> _EXTRACTED TEXT_

· · · · ·

I want to get an array that contains the following out:

45
45
90

The code I have so far is not returning the correct output and I'm not sure why. I'm guessing it is because I am not handling the indexing in the kernel properly. But it could be that I am not using the memory correctly since I adapted this from an over-simplified 1 dimensional example and the CUDA Programming Guide (section 3.2.2) makes a rather big and not very well described jump for a beginner between 1 and 2 dimensional arrays.

My incorrect attempt:

#include <stdio.h>
#include <stdlib.h>


// start with a small array to test
#define ROW 3
#define COL 10

__global__ void collapse( int *a, int *c){
    /*
       Sum along the columns for each row of the 2D array.
    */
    int total = 0;
    // Loop to get total, seems wrong for GPUs but I dont know a better way
    for (int i=0; i < COL; i++){
        total = total + a[threadIdx.y + i];
    }
    c[threadIdx.x] = total;

}

int main( void ){
    int array[ROW][COL];      // host copies of a, c
    int c[ROW];
    int *dev_a;      // device copies of a, c (just pointers)
    int *dev_c;

    // get the size of the arrays I will need
    int size_2d = ROW * COL * sizeof(int);
    int size_c = ROW * sizeof(int);

    // Allocate the memory
    cudaMalloc( (void**)&dev_a, size_2d);
    cudaMalloc( (void**)&dev_c, size_c);

    // Populate the 2D array on host with something small and known as a test
    for (int i=0; i < ROW; i++){
        if (i == ROW - 1){
            for (int j=0; j < COL; j++){
                array[i][j] = (j*2);
                printf("%i ", array[i][j]);
            }
        } else {
            for (int j=0; j < COL; j++){
                array[i][j] = j;
                printf("%i ", array[i][j]);
            }
        }
        printf("\n");
    }

    // Copy the memory
    cudaMemcpy( dev_a, array, size_2d, cudaMemcpyHostToDevice );
    cudaMemcpy( dev_c, c, size_c, cudaMemcpyHostToDevice );

    // Run the kernal function
    collapse<<< ROW, COL >>>(dev_a, dev_c);

    // copy the output back to the host
    cudaMemcpy( c, dev_c, size_c, cudaMemcpyDeviceToHost );

    // Print the output
    printf("\n");
    for (int i = 0; i < ROW; i++){
        printf("%i\n", c[i]);
    }

    // Releasae the memory
    cudaFree( dev_a );
    cudaFree( dev_c );
}

Output:

0 1 2 3 4 5 6 7 8 9
0 1 2 3 4 5 6 7 8 9
0 2 4 6 8 10 12 14 16 18

45
45
45

解决方案

You are correct, it's an indexing issue. Your kernel will generate a correct answer if you replace this:

    total = total + a[threadIdx.y + i];

with this:

    total = total + a[blockIdx.x*COL + i];

and this:

c[threadIdx.x] = total;

with this:

c[blockIdx.x] = total;

However there's more to say than that.

· · · · ·

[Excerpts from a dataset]
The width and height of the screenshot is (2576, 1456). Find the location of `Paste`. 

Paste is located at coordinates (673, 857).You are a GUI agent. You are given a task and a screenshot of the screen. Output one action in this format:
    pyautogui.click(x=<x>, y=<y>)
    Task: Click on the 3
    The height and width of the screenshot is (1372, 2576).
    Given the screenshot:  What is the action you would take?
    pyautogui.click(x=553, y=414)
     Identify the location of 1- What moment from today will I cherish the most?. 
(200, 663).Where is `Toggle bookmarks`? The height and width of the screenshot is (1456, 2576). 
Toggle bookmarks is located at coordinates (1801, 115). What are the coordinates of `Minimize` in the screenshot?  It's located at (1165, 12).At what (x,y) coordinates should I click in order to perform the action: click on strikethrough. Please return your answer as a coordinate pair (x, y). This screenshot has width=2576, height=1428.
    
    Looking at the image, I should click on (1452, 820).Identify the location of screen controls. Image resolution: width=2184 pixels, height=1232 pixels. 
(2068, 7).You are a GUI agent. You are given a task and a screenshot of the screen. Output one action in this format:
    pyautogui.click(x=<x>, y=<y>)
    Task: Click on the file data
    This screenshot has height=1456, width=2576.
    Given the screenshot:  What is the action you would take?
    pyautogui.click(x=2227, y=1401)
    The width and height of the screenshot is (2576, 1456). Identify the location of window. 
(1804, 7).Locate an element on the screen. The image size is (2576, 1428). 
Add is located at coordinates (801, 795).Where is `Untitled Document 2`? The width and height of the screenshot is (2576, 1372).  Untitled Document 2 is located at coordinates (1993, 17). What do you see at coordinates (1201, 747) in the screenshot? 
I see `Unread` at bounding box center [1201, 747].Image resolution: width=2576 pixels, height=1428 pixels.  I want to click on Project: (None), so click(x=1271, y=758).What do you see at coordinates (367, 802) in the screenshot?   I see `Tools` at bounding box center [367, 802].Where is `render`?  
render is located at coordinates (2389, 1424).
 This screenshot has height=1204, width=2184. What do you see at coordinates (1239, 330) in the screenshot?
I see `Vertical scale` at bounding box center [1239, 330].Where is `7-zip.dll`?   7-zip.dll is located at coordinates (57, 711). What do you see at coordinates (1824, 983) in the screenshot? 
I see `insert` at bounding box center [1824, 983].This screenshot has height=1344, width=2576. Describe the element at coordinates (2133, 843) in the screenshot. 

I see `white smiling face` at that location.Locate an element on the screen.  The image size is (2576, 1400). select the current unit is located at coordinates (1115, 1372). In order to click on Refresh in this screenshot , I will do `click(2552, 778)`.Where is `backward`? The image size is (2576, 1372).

· · · · ·

> _TASK REQUIREMENTS_
In the CUDA question, why does the asker suspect that the memory might not be used correctly?

> _RESPONSE FOR THIS EXERCISE_
The asker adapted the code from an over-simplified one-dimensional example. The CUDA Programming Guide (section 3.2.2) also makes a rather big and not very well described jump, for a beginner, between one- and two-dimensional arrays.